Collected data
━━━━
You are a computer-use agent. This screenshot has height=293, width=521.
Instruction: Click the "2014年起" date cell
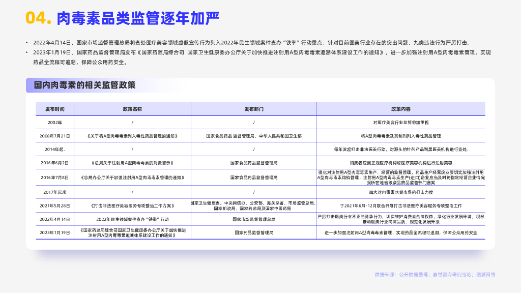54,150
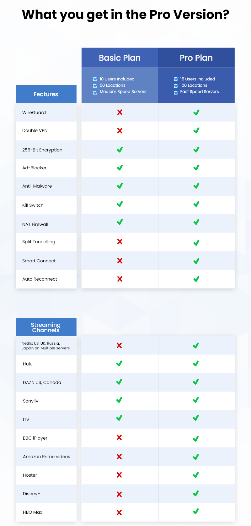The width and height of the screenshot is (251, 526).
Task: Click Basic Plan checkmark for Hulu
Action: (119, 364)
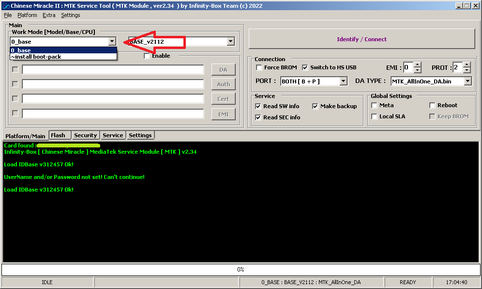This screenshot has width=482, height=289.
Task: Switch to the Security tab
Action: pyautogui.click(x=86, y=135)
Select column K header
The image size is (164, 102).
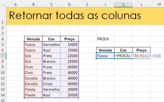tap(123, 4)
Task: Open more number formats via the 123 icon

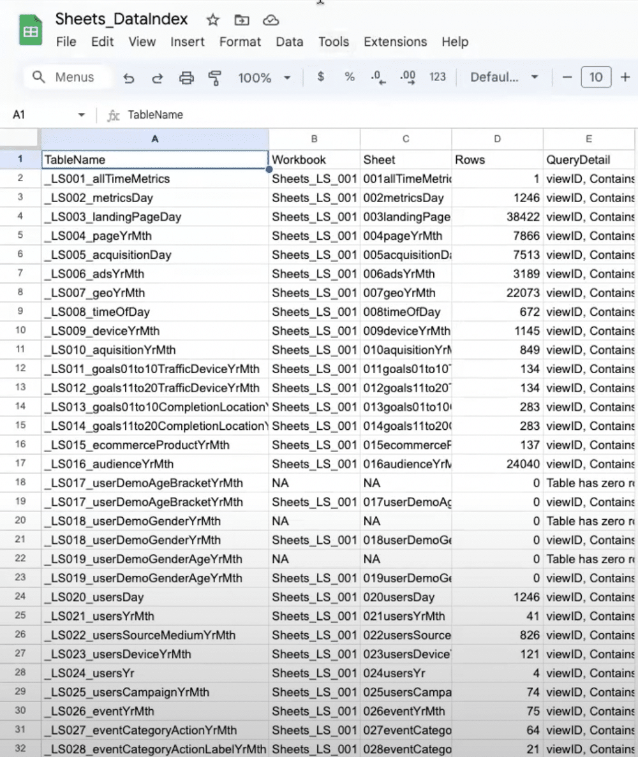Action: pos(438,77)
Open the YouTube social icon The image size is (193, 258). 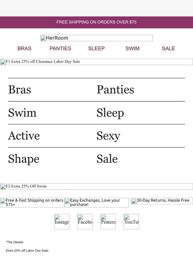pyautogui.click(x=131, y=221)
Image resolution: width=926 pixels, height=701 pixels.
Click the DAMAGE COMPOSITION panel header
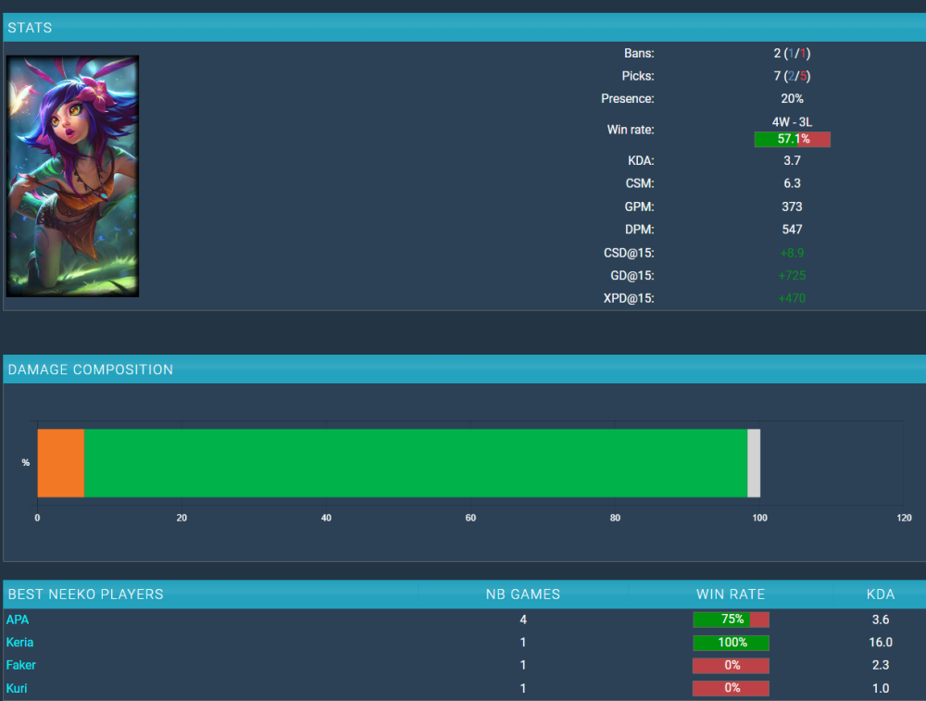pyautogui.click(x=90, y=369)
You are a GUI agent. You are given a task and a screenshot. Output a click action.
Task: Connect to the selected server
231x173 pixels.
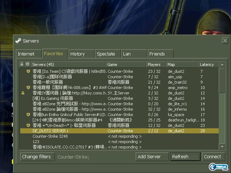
━━━━
▶ **Activity**:
Which lines in the data above hold the string "agent"? Show each one.

▶ **The completed task**:
You are a computer-use agent. This screenshot has height=293, width=521.
You are a GUI agent. You are given a task and a screenshot. Output a click action.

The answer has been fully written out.